**Material**
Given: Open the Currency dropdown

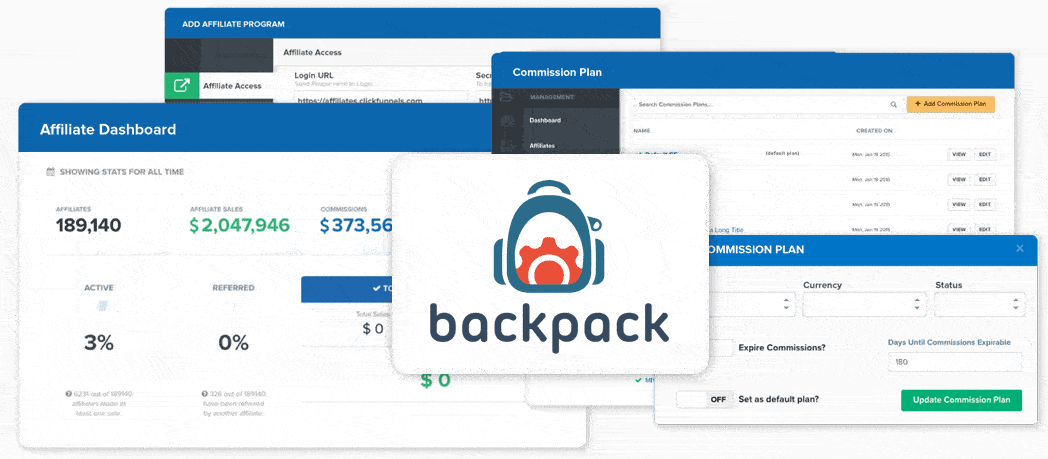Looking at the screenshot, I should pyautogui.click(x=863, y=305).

==

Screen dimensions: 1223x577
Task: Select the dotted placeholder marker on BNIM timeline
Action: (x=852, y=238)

**Directions for this task**
Copy the material verbatim from the line containing "Screen dimensions: 1223x577" through the line containing "Action: (x=852, y=238)", inclusive of both.

**Finished task**
Screen dimensions: 1223x577
Task: Select the dotted placeholder marker on BNIM timeline
Action: (x=852, y=238)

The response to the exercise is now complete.